3. RF wavelengths that are too long provide much poorer spatial resolution. Outside the near field, your imaging resolution is limited by diffraction to about the wavelength. So you can see a person who's illuminated by the 99.5MHz emissions from your favorite heavy metal station only if their diameter is on the order of 3 m or more, and you can see their movements when they move on the order of 3 m or more. By contrast, 2.4 GHz gives you 120-mm resolution, and 5 GHz gives you 60-mm resolution. For typical humans, these are more useful.

(However, my friend Florian has done good work on passively detecting airplanes using radio illuminations from TV stations, which could be super helpful the next time the US comes to bomb your country, even if he does use Lagrange interpolation instead of B-splines like any normal person would; check it out: https://ieeexplore.ieee.org/document/8115293.)

Also! Having walls be super transparent, as they are at these longer wavelengths, is not entirely an advantage. It makes it harder to distinguish between signals from things in one building and signals from things in another.

If you want to listen to Wi-Fi signal strength changes in real time — including when someone moves around — try https://canonical.org/~kragen/sw/dev3/wifiscan.py. It depends only on Python (3 or recent 2) and PulseAudio. (MacOS hackers, consider upgrading to Linux. Apple's removal of your Esc key shows that they hate you and want you to die.)

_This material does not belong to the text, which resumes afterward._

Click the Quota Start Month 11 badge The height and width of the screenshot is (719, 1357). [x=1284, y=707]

Your last link is behind an authorization prompt, and the site uses a self-signed certificate, which throws an error in Firefox.

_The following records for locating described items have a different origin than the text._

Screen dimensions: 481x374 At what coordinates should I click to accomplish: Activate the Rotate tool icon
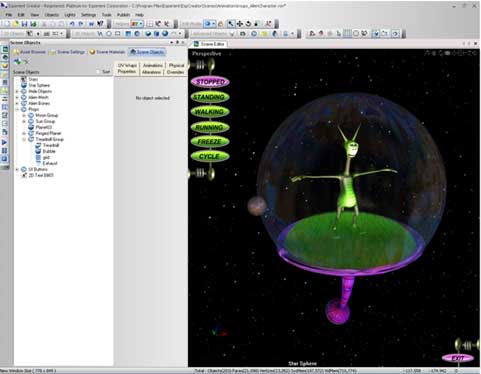(248, 24)
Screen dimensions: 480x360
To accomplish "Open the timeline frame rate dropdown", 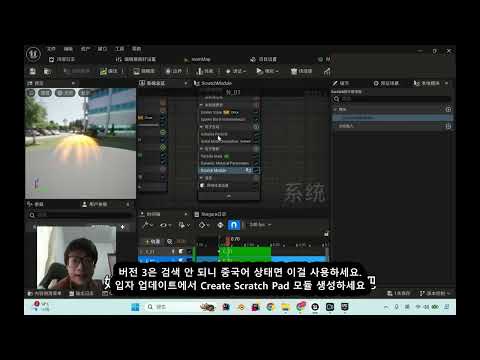I will coord(260,225).
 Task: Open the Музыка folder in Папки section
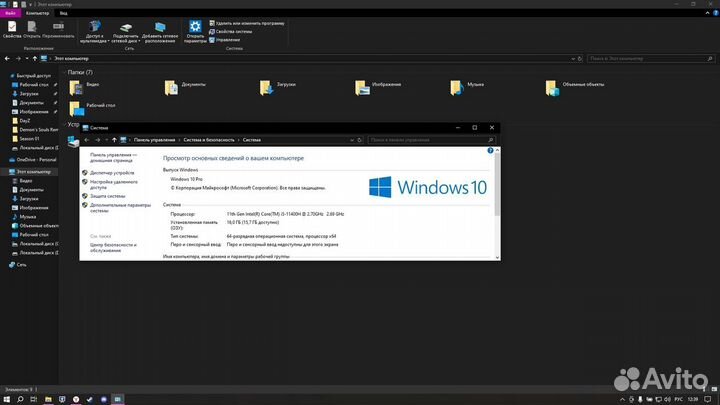450,89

Oops, sorry, I meant http://canonical.org/~kragen/sw/dev3/wifiscan.py. We should fix that.


I would imagine adding one or more friendly WiFi transmitters as illuminating sources even on the outside would greatly help the accuracy.


Anyone know of a code sample or available project that implements this? Would be a lot of fun to try at home and the office.


I wonder if using Bluetooth is messing with the detection rate. Or maybe tracking the BT emitter makes things even easier.


Modern day Van Eck phreaking!


Does this mean I can finally have a studfinder that works?


You already do, it's called your knuckles.


didn't everyone see batman?


So, is "magnetic paint" actually a thing, or do we need drywall with Faraday cages?


You'll stand out if you do that....don't stand out. Just add more noise to the signal(more transmitters, that randomly beam shape and increase/decrease gain). Better to appear neurotic than suspicious, IMHO.


Standing out can do altruistic good if you really have nothing assailable (everyone has something to hide but returns diminish rapidly with their image). Surveying someone and finding heinous crimes makes them look justified. Surveiling and finding minor lawn violations and jaywalking makes them look like wasteful totalitarian bueracrats.

The more people using secure approaches the less suspicious it is to be secure. Especially if there is a sensationalist justification - fight dirty in turn and use their weapons of fear as a pretext against them.

Which reminds me of resistance to a minor driver tagging law in New Jersey. Parents were outright defying it and refusing to pay for the stickers and just covering the fine in full if it came up. Technically the risk of pedophiles tracking them is negligible statistically but there are many valid civil rights perspective complaints it helps get people on board when they would otherwise roll their eyes at the complaints of teenagers a priori.


To reply to my own post.... attach wifi transmitting collars to the 9 cats you adopt.